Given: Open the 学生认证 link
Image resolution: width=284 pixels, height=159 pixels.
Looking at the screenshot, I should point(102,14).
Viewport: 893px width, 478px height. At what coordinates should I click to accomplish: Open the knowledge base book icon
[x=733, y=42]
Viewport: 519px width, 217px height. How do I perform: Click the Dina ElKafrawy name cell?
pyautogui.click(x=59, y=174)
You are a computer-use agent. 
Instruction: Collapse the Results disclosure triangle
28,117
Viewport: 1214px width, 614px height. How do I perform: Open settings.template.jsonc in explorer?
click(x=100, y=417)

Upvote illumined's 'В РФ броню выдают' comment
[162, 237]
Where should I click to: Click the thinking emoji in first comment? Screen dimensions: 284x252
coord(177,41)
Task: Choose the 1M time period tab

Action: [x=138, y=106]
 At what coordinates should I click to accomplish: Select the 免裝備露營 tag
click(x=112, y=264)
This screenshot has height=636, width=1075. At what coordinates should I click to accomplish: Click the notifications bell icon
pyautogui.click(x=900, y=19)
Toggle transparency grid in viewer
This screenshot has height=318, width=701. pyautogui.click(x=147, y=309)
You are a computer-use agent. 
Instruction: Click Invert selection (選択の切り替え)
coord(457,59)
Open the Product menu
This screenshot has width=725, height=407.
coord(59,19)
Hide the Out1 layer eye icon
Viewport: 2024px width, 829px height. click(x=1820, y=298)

▸ EXERCISE TASK: Rewrite all the records above, putting "Goal" in place of every "Instruction" and leaving everything else unchanged.

▸ SOLVED PROBLEM:
Given: Open the 学生认证 link
Image resolution: width=284 pixels, height=159 pixels.
Looking at the screenshot, I should point(102,14).
Viewport: 893px width, 478px height. At what coordinates should I click to accomplish: Open the knowledge base book icon
[x=733, y=42]
Viewport: 519px width, 217px height. How do I perform: Click the Dina ElKafrawy name cell?
pyautogui.click(x=59, y=174)
You are a computer-use agent. 
Goal: Collapse the Results disclosure triangle
28,117
Viewport: 1214px width, 614px height. How do I perform: Open settings.template.jsonc in explorer?
click(x=100, y=417)

Upvote illumined's 'В РФ броню выдают' comment
[162, 237]
Where should I click to: Click the thinking emoji in first comment? Screen dimensions: 284x252
coord(177,41)
Task: Choose the 1M time period tab

Action: [x=138, y=106]
 At what coordinates should I click to accomplish: Select the 免裝備露營 tag
click(x=112, y=264)
This screenshot has height=636, width=1075. At what coordinates should I click to accomplish: Click the notifications bell icon
pyautogui.click(x=900, y=19)
Toggle transparency grid in viewer
This screenshot has height=318, width=701. pyautogui.click(x=147, y=309)
You are a computer-use agent. 
Goal: Click Invert selection (選択の切り替え)
coord(457,59)
Open the Product menu
This screenshot has width=725, height=407.
coord(59,19)
Hide the Out1 layer eye icon
Viewport: 2024px width, 829px height. click(x=1820, y=298)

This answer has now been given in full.